**Work instruction**
Restate every record exactly, with nothing skipped.

★ ★ ★ ★ ★ ★ ★

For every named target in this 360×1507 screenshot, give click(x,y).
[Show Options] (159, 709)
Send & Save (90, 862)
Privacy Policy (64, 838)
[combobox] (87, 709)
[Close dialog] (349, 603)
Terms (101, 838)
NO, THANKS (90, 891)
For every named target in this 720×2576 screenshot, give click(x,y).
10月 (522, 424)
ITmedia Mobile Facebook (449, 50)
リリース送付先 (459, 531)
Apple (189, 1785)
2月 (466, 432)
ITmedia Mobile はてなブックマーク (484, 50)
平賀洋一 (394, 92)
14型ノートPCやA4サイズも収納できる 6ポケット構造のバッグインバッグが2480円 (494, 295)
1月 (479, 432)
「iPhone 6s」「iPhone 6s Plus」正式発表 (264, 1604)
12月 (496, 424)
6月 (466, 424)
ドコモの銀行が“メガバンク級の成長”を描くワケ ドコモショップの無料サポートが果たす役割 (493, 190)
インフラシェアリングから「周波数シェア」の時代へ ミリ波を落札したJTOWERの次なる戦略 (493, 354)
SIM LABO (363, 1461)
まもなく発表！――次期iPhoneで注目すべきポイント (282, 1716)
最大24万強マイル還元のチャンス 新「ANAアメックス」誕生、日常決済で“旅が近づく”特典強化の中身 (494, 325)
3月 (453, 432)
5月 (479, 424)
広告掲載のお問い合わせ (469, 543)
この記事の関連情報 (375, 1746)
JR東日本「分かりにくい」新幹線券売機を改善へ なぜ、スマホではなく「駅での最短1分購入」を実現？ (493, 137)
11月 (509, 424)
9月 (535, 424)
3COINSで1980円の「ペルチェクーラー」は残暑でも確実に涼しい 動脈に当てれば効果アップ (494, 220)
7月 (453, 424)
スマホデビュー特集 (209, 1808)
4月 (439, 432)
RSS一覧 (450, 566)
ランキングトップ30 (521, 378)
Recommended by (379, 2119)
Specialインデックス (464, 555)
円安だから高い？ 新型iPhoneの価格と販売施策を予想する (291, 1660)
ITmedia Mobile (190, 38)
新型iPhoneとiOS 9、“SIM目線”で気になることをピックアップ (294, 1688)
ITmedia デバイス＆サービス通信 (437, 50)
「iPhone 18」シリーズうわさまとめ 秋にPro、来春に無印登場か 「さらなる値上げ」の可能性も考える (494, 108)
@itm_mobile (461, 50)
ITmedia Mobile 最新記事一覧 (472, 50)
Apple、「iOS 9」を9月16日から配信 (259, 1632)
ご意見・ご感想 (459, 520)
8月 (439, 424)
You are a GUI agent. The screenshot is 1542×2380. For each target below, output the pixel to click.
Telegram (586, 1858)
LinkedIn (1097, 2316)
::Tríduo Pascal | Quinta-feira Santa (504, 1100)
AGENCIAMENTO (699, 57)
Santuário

★ ★ ★ ★ ★ ★ ★

**Completed task**
For every named target in this 360×1507 screenshot, give click(x,y).
[Show Options] (159, 709)
Send & Save (90, 862)
Privacy Policy (64, 838)
[combobox] (87, 709)
[Close dialog] (349, 603)
Terms (101, 838)
NO, THANKS (90, 891)
For every named target in this 720×2576 screenshot, give click(x,y).
10月 (522, 424)
ITmedia Mobile Facebook (449, 50)
リリース送付先 (459, 531)
Apple (189, 1785)
2月 (466, 432)
ITmedia Mobile はてなブックマーク (484, 50)
平賀洋一 (394, 92)
14型ノートPCやA4サイズも収納できる 6ポケット構造のバッグインバッグが2480円 (494, 295)
1月 (479, 432)
「iPhone 6s」「iPhone 6s Plus」正式発表 (264, 1604)
12月 (496, 424)
6月 (466, 424)
ドコモの銀行が“メガバンク級の成長”を描くワケ ドコモショップの無料サポートが果たす役割 (493, 190)
インフラシェアリングから「周波数シェア」の時代へ ミリ波を落札したJTOWERの次なる戦略 (493, 354)
SIM LABO (363, 1461)
まもなく発表！――次期iPhoneで注目すべきポイント (282, 1716)
最大24万強マイル還元のチャンス 新「ANAアメックス」誕生、日常決済で“旅が近づく”特典強化の中身 (494, 325)
3月 (453, 432)
5月 (479, 424)
広告掲載のお問い合わせ (469, 543)
この記事の関連情報 (375, 1746)
JR東日本「分かりにくい」新幹線券売機を改善へ なぜ、スマホではなく「駅での最短1分購入」を実現？ (493, 137)
11月 (509, 424)
9月 (535, 424)
3COINSで1980円の「ペルチェクーラー」は残暑でも確実に涼しい 動脈に当てれば効果アップ (494, 220)
7月 (453, 424)
スマホデビュー特集 (209, 1808)
4月 (439, 432)
RSS一覧 (450, 566)
ランキングトップ30 (521, 378)
Recommended by (379, 2119)
Specialインデックス (464, 555)
円安だから高い？ 新型iPhoneの価格と販売施策を予想する (291, 1660)
ITmedia Mobile (190, 38)
新型iPhoneとiOS 9、“SIM目線”で気になることをピックアップ (294, 1688)
ITmedia デバイス＆サービス通信 (437, 50)
「iPhone 18」シリーズうわさまとめ 秋にPro、来春に無印登場か 「さらなる値上げ」の可能性も考える (494, 108)
@itm_mobile (461, 50)
ITmedia Mobile 最新記事一覧 (472, 50)
Apple、「iOS 9」を9月16日から配信 (259, 1632)
ご意見・ご感想 (459, 520)
8月 (439, 424)
You are a GUI agent. The screenshot is 1542×2380. For each target below, output the pixel to click.
Telegram (586, 1858)
LinkedIn (1097, 2316)
::Tríduo Pascal | Quinta-feira Santa (504, 1100)
AGENCIAMENTO (699, 57)
Santuário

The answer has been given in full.